Sekitar 2010 atau 2011, ia pindah ke Kamboja ketika era tren investasi properti. Chen Zhi memanfaatkan momentum ini untuk masuk ke bisnis real estate dan mulai menanamkan modal di tengah derasnya arus investasi asal Tiongkok.
Pada 2014, Chen Zhi menjadi warga negara Kamboja dengan investasi minimal US$ 250 ribu atau Rp 4,15 miliar. Dengan begitu, ia memiliki hak untuk membeli tanah atas nama pribadi di negara tersebut.
Namun, sejak awal sumber kekayaannya kerap menjadi misteri. Saat mengajukan pembukaan rekening bank di Isle of Man pada 2019, Chen mengklaim bahwa pamannya memberinya dana awal US$ 2 juta untuk bisnis properti pada 2011, alias tanpa bukti yang jelas.
Chen Zhi mendirikan Prince Group pada 2015, saat usianya baru 27 tahun. Awalnya perusahaan berfokus pada pengembangan properti. Grup ini berkembang pesat dengan membangun Prince Bank, sejumlah pusat perbelanjaan, hotel mewah, hingga proyek ambisius bernama Bay of Lights Eco-City di Sihanoukville senilai US$ 16 miliar.
Untuk memperluas jangkauan bisnis, Chen Zhi memperoleh paspor Siprus melalui investasi US$2,5 juta yang memberinya akses ke Uni Eropa, serta kewarganegaraan Vanuatu guna mempermudah aktivitas lintas-negara. Ia bahkan mendirikan dua maskapai penerbangan di Kamboja.
Pengaruh Chen Zhi semakin kuat setelah diangkat menjadi penasihat Menteri Dalam Negeri Kamboja, Sar Kheng dan menjalin hubungan bisnis dengan putranya, Sar Sokha. Ia juga menjadi penasihat bagi Perdana Menteri Hun Sen dan kemudian Hun Manet.
Pada 2020, ia menerima gelar kehormatan tertinggi dari Raja Kamboja, Neak Oknha, yang diberikan kepada penyumbang besar bagi negara.
Media lokal sempat menyanjung Chen Zhi sebagai filantropis sukses, karena kontribusinya dalam penanganan pandemi Covid-19 dan pemberian beasiswa bagi pelajar miskin. Namun, di balik citra dermawan dan kepribadiannya yang tenang, Chen diduga mengendalikan jaringan bisnis gelap berskala internasional.

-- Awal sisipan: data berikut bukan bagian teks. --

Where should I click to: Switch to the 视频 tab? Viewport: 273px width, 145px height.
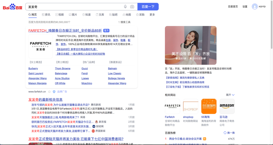59,15
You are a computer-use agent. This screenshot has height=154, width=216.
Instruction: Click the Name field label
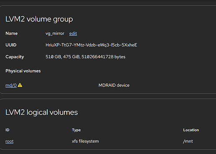coord(12,33)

Penyelidikan internasional pada 2025 menemukan bahwa kekayaan Chen sebagian besar berasal dari operasi penipuan daring, perdagangan manusia, dan pencucian uang.
Menurut dokumen pengadilan AS, jaringan Chen memanfaatkan ratusan ribu akun media sosial palsu untuk menipu korban, termasuk lewat skema romance scam dan investasi kripto palsu.
Beberapa perusahaan di bawah Prince Group, seperti Golden Fortune Resorts dan Jin Bei Group, disebut dalam laporan Amnesty International karena menjalankan kamp kerja paksa dan penyiksaan terhadap pekerja asing.